Toute une semaine pour voir la lumière grandir et se répandre ! C’est sans doute là une expérience merveilleuse, c’est celle que nous sommes occupés à vivre ! En effet, il est inutile de souligner que ‘Hanouccah avance, jour après jour, sous nos yeux. Nous avons commencé l’œuvre d’illumination par une seule petite flamme au premier soir de la fête. Sans nous laisser impressionner par l’étendue et la densité de l’obscurité au dehors, nous avons progressé avec ténacité. C’est ainsi que deux puis trois flammes ont embrasé le sommet du chandelier de la fête. Et, alors que la semaine de ‘Hanouccah continue, nous voyons la lumière monter avec, chaque soir, plus de puissance et d’assurance.

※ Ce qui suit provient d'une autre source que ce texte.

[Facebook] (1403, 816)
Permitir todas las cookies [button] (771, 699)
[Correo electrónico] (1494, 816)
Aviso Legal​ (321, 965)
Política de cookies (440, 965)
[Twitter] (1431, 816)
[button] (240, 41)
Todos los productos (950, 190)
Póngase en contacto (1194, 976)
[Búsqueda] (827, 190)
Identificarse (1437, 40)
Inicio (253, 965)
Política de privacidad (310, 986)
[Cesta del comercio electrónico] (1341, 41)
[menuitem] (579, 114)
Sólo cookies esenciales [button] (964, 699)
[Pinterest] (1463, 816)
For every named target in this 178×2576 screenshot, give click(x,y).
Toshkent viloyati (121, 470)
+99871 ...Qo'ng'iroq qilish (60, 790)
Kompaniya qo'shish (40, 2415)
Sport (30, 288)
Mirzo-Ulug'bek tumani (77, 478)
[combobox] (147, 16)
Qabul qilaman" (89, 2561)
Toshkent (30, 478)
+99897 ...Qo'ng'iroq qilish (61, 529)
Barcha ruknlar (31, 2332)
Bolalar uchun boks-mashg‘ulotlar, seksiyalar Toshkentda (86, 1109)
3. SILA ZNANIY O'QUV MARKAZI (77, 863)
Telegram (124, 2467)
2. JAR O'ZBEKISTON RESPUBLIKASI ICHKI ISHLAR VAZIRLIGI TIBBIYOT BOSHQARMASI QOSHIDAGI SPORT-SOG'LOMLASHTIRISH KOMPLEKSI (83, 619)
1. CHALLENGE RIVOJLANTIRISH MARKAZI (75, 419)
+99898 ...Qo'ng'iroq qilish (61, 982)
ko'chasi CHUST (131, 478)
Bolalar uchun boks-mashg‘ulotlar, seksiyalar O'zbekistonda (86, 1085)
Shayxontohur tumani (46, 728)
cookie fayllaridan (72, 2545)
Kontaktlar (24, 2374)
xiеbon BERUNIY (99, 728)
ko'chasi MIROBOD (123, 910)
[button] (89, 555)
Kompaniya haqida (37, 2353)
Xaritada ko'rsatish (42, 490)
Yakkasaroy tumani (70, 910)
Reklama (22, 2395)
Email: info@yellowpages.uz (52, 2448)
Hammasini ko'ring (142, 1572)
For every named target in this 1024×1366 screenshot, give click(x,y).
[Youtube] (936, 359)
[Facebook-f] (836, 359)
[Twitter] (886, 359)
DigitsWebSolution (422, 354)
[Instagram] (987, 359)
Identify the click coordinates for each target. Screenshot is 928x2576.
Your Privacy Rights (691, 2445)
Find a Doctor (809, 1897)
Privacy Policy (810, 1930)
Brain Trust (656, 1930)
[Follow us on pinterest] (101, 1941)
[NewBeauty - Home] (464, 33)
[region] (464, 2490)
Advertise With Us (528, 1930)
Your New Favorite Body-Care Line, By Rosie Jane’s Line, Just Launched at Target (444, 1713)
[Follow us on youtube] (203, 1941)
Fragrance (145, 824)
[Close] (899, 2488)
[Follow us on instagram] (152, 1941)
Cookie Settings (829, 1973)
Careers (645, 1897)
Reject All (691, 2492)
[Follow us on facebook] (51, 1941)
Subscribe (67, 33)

Nous le savons déjà : au huitième jour de la fête, lorsque le chandelier brille de toutes ses flammes, la lumière remporte définitivement le combat.
Il y a là une leçon qu’il importe de saisir car, s’appliquant à chacun, elle est une véritable clé pour notre vie quotidienne. On l’a souligné, le chandelier de ‘Hanouccah a eu à défier une nuit profonde. Il a commencé par se dresser sur fond d’obscurité avant de commencer d’éclairer. Pourtant, pas un moment il n’a abandonné sa lutte. Témoin et acteur d’une éternelle fidélité, il a entrepris d’éclairer la nuit avec courage. Et son entreprise, parce qu’elle a été sans relâche, consciente des enjeux, confiante également, est parvenu à ses fins. Au huitième jour, le monde brille. N’est-ce pas là une étonnante métaphore de la vie et du rôle du peuple juif, de manière générale, et, plus précisément, de chacun ?
De fait, parfois les ombres semblent monter. Parfois, une sorte d’inquiétude se lève. Quel peut être l’avenir des hommes tant les menaces, spirituelles et parfois matérielles, s’amoncellent ? C’est à cette question que ‘Hanouccah donne une réponse importante. L’homme a, entre ses mains, le pouvoir de changer les choses. Il détient la plus précieuse des armes : la lumière. Elle existe dans sa vie et il ne lui appartient que de la mettre en œuvre. Viendrait-il à perdre courage ? Voici que les flammes de la fête lui enseignent le secret de l’espoir et du progrès. Si tout n’est pas accompli à l’instant où on le désire, nous savons que, peu à peu, nous y parvenons. Nous savons que cet effort est, par nature, couronné de succès.
Finalement, l’avancée de ‘Hanouccah est une grande aventure. Elle peut être la nôtre. Elle nous entraîne jusqu’au Temple de Jérusalem reconstruit où le Chandelier à sept branches illuminera l’univers pour toujours.
Etincelles de Machiah
La Techouva au temps de Machia’h

Le Zohar (III, 153b) enseigne : «Machia’h viendra pour que les Justes fassent Techouva». La définition du «Juste», du «Tsadik» étant précisément qu’il n’a pas commis de faute, pourquoi devrait-il revenir à D.ieu, faire Techouva, en ce nouveau temps ?
En fait, quand Machia’h viendra, c’est un niveau si élevé de la Divinité qui se révèlera que, en comparaison, même le degré le plus haut de la Sagesse Divine sera considéré comme aussi bas que le monde matériel. Du fait de l’intensité et de la grandeur de cette révélation, les Justes ressentiront un sentiment de Techouva. Bien entendu, celui-ci ne correspondra à aucune faute mais à la pure volonté de s’approcher de D.ieu.
(d’après Likoutei Torah, Chir Hachirim, p. 50b) H.N.
Vivre avec la Paracha
Mikets : la sagesse de Yossef

Pharaon, le roi d’Egypte, fit deux rêves, lit-on dans la Paracha de cette semaine. Dans le premier, le souverain se voyait debout devant le Nil.
“Et voici que sortaient du fleuve sept vaches, belles et grasses et elles broutaient dans l’herbe. Et voici que sept autres vaches sortaient après elles de la rivière, laides et décharnées et elles venaient se mettre à côté des autres vaches sur la rive du fleuve. Et les vaches laides et décharnées mangeaient les sept vaches belles et grasses (Béréchit 41:1-4).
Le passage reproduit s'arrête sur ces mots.